Other examples of stories:
“Every year Company Z holds a training session. Because I have extensive training in communication skills, I created an interactive experience that got the different departments to talk to each other. The Training Director said my evaluations set a record. They rarely ask anyone back – but I’m returning in April for an extra session.”
“Branch managers spent two hours a day untangling angry customers. My experience in conflict resolution allowed me to create a specialized program. Six months later, managers tell me they spend half an hour a day – or less – gaining a productivity increase of 15%.”

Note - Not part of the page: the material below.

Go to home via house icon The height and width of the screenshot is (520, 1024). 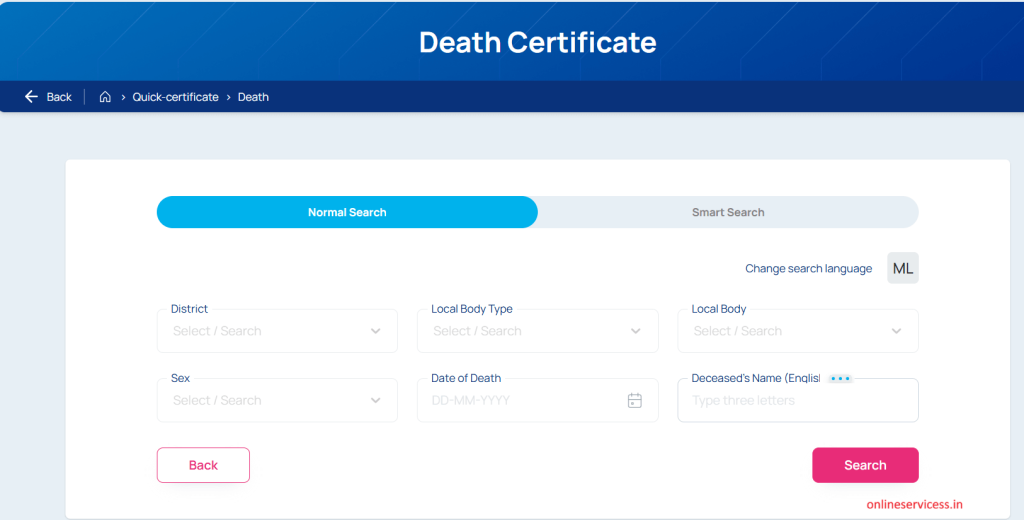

“The client had many medium and slow moving products. They had difficulty identifying the best number of pick locations to achieve maximum productivity. They also incurred excessive travel time to complete orders. We analyzed product dimensions and throughputs and implemented a new storage and retrieval system. The client could comfortably accommodate all the products and reduced travel time by 60%.”
“I took over a sales department with 70% turnover. The group hadn’t met its targets for the last three years. I created a new system to screen applicants and upgraded our compensation system. Within six months, sales rose 30%. At the end of five years, we were exceeding goals and turnover was reduced to less than 10%.”
“When I joined the department, five managerial-level employees were doing nothing but screening complaints from customers. I created standardized forms and an online entry system. Within six months, complaints were handled by two managers and one clerical staff member. Customer satisfaction ratings rose by 40% during the same period.”
Exercise: Write up one success story. (I ask my copywriting clients for 3).
Test your writing:
No adjectives or adverbs.
No empty words.
More word pictures.
Solid dollarized results.
Step 4: Let others do the talking for you.
Your most convincing copy gets written by colleagues and clients.
When you teach a workshop, you might get comments like, “I loved your class.”
You follow up: “What precisely did you like?”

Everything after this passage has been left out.